PROBLEM REQUIREMENTS
Output each entry in full so that the result matches the data exactly.

======== DATA FOR THIS EXERCISE ========

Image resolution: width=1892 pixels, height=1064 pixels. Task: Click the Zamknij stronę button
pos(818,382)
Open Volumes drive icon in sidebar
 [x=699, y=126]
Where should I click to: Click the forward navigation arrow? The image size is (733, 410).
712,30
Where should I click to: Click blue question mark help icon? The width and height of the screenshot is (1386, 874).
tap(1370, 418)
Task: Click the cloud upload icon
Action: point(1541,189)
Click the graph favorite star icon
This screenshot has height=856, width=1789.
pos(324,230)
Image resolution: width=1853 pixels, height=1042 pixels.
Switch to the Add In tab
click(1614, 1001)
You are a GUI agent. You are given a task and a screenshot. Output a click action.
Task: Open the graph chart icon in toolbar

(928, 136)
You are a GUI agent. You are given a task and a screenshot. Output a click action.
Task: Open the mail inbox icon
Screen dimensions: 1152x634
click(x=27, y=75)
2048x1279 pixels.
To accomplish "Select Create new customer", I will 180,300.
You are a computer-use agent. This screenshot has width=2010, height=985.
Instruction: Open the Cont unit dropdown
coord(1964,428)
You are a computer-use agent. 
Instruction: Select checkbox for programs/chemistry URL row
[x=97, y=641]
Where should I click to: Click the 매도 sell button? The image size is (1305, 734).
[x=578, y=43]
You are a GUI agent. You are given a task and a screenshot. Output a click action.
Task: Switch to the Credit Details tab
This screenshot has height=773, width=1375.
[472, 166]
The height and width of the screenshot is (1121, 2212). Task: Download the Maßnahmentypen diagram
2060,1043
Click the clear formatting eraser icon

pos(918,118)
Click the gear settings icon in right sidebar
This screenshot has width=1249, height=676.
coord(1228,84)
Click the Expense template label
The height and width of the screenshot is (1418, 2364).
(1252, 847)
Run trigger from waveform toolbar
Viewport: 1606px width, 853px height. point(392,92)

========

RESULT OF THE TASK
Image resolution: width=1892 pixels, height=1064 pixels. Task: Click the Zamknij stronę button
pos(818,382)
Open Volumes drive icon in sidebar
 [x=699, y=126]
Where should I click to: Click the forward navigation arrow? The image size is (733, 410).
712,30
Where should I click to: Click blue question mark help icon? The width and height of the screenshot is (1386, 874).
tap(1370, 418)
Task: Click the cloud upload icon
Action: point(1541,189)
Click the graph favorite star icon
This screenshot has height=856, width=1789.
pos(324,230)
Image resolution: width=1853 pixels, height=1042 pixels.
Switch to the Add In tab
click(1614, 1001)
You are a GUI agent. You are given a task and a screenshot. Output a click action.
Task: Open the graph chart icon in toolbar

(928, 136)
You are a GUI agent. You are given a task and a screenshot. Output a click action.
Task: Open the mail inbox icon
Screen dimensions: 1152x634
click(x=27, y=75)
2048x1279 pixels.
To accomplish "Select Create new customer", I will 180,300.
You are a computer-use agent. This screenshot has width=2010, height=985.
Instruction: Open the Cont unit dropdown
coord(1964,428)
You are a computer-use agent. 
Instruction: Select checkbox for programs/chemistry URL row
[x=97, y=641]
Where should I click to: Click the 매도 sell button? The image size is (1305, 734).
[x=578, y=43]
You are a GUI agent. You are given a task and a screenshot. Output a click action.
Task: Switch to the Credit Details tab
This screenshot has height=773, width=1375.
[472, 166]
The height and width of the screenshot is (1121, 2212). Task: Download the Maßnahmentypen diagram
2060,1043
Click the clear formatting eraser icon

pos(918,118)
Click the gear settings icon in right sidebar
This screenshot has width=1249, height=676.
coord(1228,84)
Click the Expense template label
The height and width of the screenshot is (1418, 2364).
(1252, 847)
Run trigger from waveform toolbar
Viewport: 1606px width, 853px height. point(392,92)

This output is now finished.